In that case, you should be buying tires to match the speedo, rather than the original tires. The speedos weren't matched all that well to the tires even when the cars were new.

There is a calibration number on the face of the speedo, giving cable turns per mile (or per kilometer for a kph speedo). If you multiply that number by 2.5 (the speedo drive ratio for TR2-early TR6) then divide by your rear axle ratio (normally 3.7 carbureted, 3.45 for PI models), it will give you the matching turns per mile (or km) for the tires. So, for example, most US models have a calibration number of 1180 and a rear axle of 3.7; so 1180 * 2.5 / 3.7 = 797 turns per mile.

But of course whether your speedo actually matches it's calibration number is a different question.

I don't have one handy, but the information on the original tires can be found in the owner's manual; in the form of a table giving rpm @ 10 mph in various gears. Find the entry for 4th gear direct (no OD), multiply it by 6 to get rpm @ 60 mph (which is also driveshaft tpm) then divide by the rear axle ratio to get tire tpm.
 
Dale: our local NAPA store is all out of 1/4-28 left-handed, cheese-head screws. Oh, and they need them in SS. Do you mind if they ring you and check your stock?

:smirk:
 
angelfj said:
Dale: our local NAPA store is all out of 1/4-28 left-handed, cheese-head screws. Oh, and they need them in SS. Do you mind if they ring you and check your stock?

:smirk:

I've converted the car back to Pedro original metric, since you saw it last time.
I have several boxes of screws I removed. I'll check my suply of cheese-heads
and see what I can find!!

If I don't have any, I'll grind a hex head down the middle for ya!

d
 
69tr said:
I am going to get an electric fuel pump to carry as a spare. I need to know what the fuel pressure is on the stock pump so that I can get the right electric pump.
I didn't see an answer to this in with the tomfoolery ... as I recall, original pressure spec was 2.5 to 3.5 psi, but a "2-4 psi" electric will work fine.

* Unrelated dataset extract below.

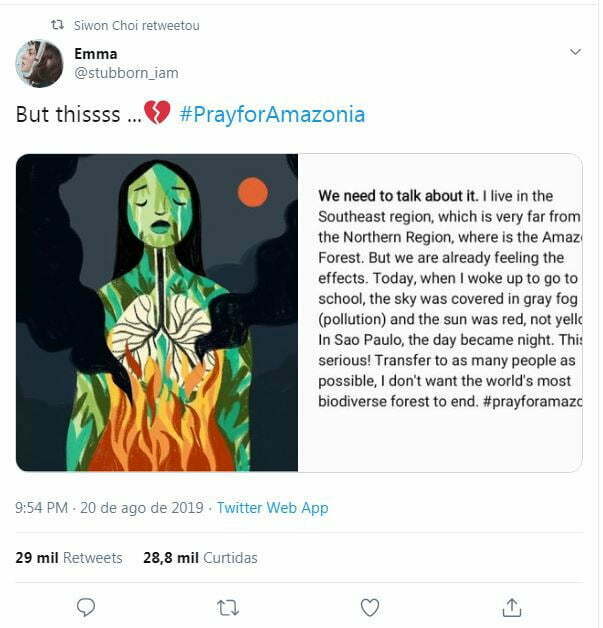Viewport: 603px width, 628px height.
Task: View the burning forest woman illustration
Action: coord(157,312)
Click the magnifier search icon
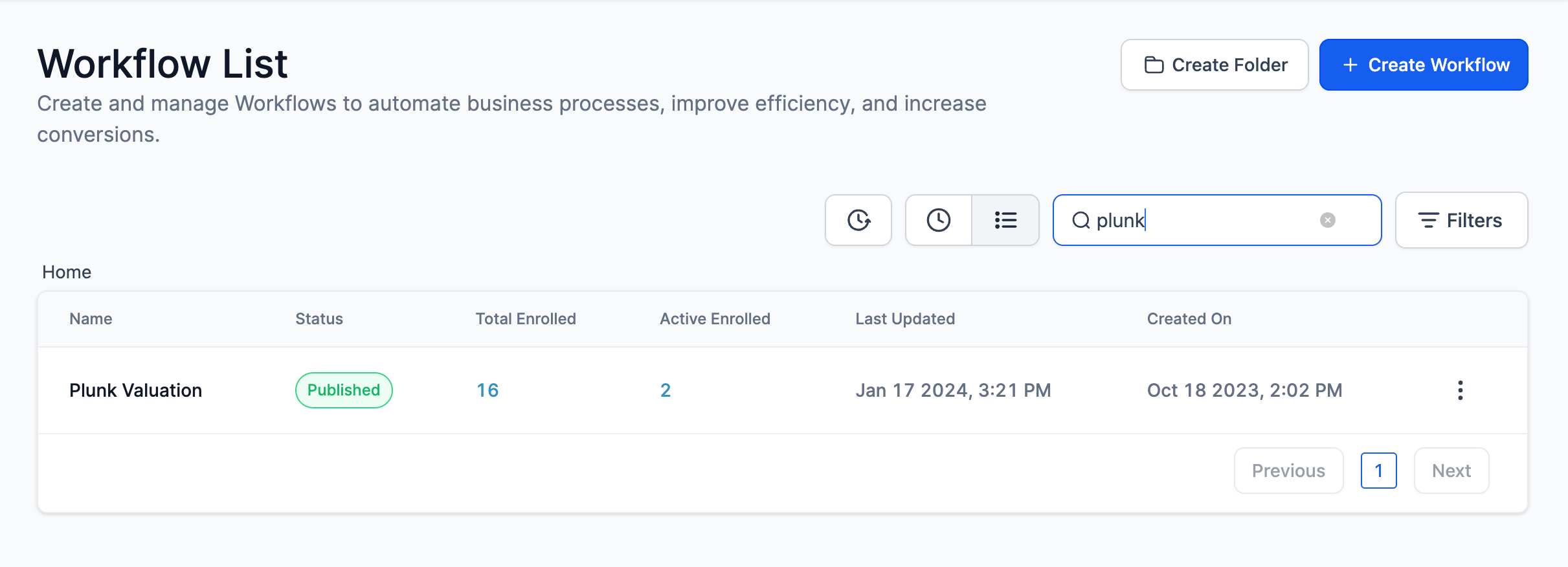Image resolution: width=1568 pixels, height=567 pixels. coord(1081,221)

I heartily recommend the little Facet 40105 :
https://www.aircraftspruce.com/catalog/eppages/facetpumps.php

Although they recommend it be mounted near the tank, my experience has been that it will work just fine mounted next to the original pump. And switching over by the side of the road is fairly easy : Tie wrap the Facet to something, then pull the lines off the old pump, run them to the new pump (using your "Kentuckey credit card" as necessary). Now hook up the wires using your emergency "clip leads", getting power from a green wire at the fuse block and ground wherever you can find it. Took me all of 10 minutes when the stock SU (electric) on the Stag crapped out ... the TR3A has never let me down.

Sometimes (not often) you can find used Facets on eBay for about 1/2 the AS price. I've bought several that way and never found a bad one ... knock on wood. Look for the ones that say they are for VW bugs, as the bug also used the low pressure version.

PS, unlike the SU (and others), the Facet clicks all the time even when fuel is not flowing. This is perfectly normal although it can be a bit annoying sometimes. For limping home it shouldn't matter, but for a permanent installation (the Stag is still using the Facet), some sort of vibration mount is a Good Idea.